RNS Number : 0499Z
  ReEnergy Group PLC
  15 July 2008
   



    ReEnergy Group plc
    ("ReEnergy" or the "Company")

    Notification of Investing Strategy
    and notice of Extraordinary General Meeting

    Following the announcement on 17 June 2008 regarding the disposal of the Company's only trading subsidiary Estech Europe Limited
("Estech"), ReEnergy confirms that a notice of extraordinary general meeting ("EGM") including an explanatory letter from the Non-Executive
Chairman of ReEnergy, has been dispatched to its shareholders convening an EGM to be held at the offices of Strand Partners Limited, 26
Mount Row, London W1K 3SQ at 11.00a.m. on 30 July 2008.

    The EGM notice includes an ordinary resolution to approve the Company's proposed investing strategy ("Investing Strategy") in accordance
with Rule 15 of the AIM Rules. If the Investing Strategy is not approved at the EGM, the Board will proceed with a voluntary liquidation of
the Company.

    The full text of the letter from the Chairman is set out below:

    "Dear Shareholder

    Background
    The Company announced on 17 June 2008 that it had completed the disposal ("Disposal") of its wholly-owned subsidiary, Estech Europe
Limited ("Estech"). Prior to the Disposal, Estech was the Group's only trading subsidiary.

    Under the AIM Rules for Companies published by the London Stock Exchange plc (the "AIM Rules") where a company whose shares are traded
on AIM divests itself of all or substantially all of its trading business activities it will be treated as an "investing company".  Such a
company must then state its investing strategy going forward and implement its investing strategy, to the satisfaction of the London Stock
Exchange plc (the "London Stock Exchange"), within twelve months of shareholders approving the investing strategy.

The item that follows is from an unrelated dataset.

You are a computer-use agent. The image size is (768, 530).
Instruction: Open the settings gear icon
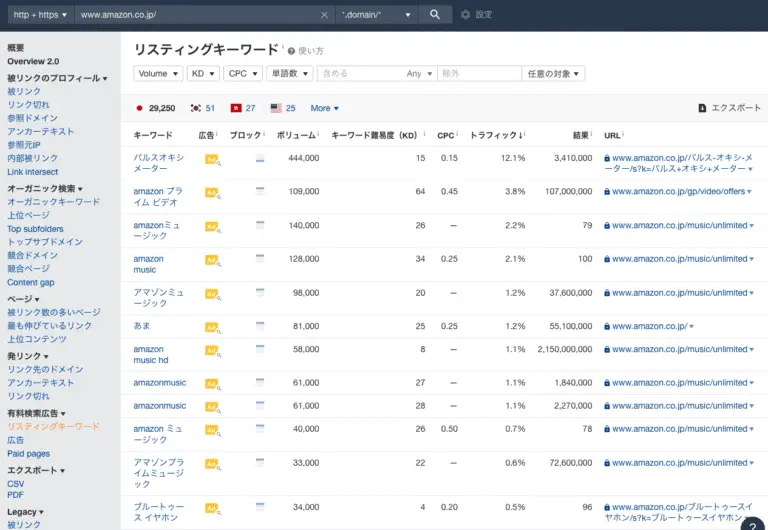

    Accordingly, I am now writing to you to outline the Board's proposed investing strategy and to seek your approval of it. In this regard
you will find attached to this letter a notice convening an extraordinary general meeting of the Company (the "EGM") at which an ordinary
resolution to approve the investing strategy will be proposed (the "Resolution").

    Investing Strategy
    After careful consideration the Board has determined that the Company's investing strategy will be to acquire a UK-based trading company
involved primarily in renewable energy, waste management or financial services and which is capable of significant organic growth (the
"Investing Strategy").

    Acquisition targets will be subject to initial commercial due diligence by the remaining Directors -Tony Morgan, Jonathan Allen and I -
each of whom have significant experience in waste management and renewable energy businesses and, in the case of Tony Morgan, in financial
service businesses.

    In reviewing investment opportunities, relevant commercial advice will be taken from market consultants as deemed appropriate. Further
relevant legal and financial due diligence will be undertaken by suitably qualified advisers to determine the feasibility and risks
associated with any potential acquisition or investment.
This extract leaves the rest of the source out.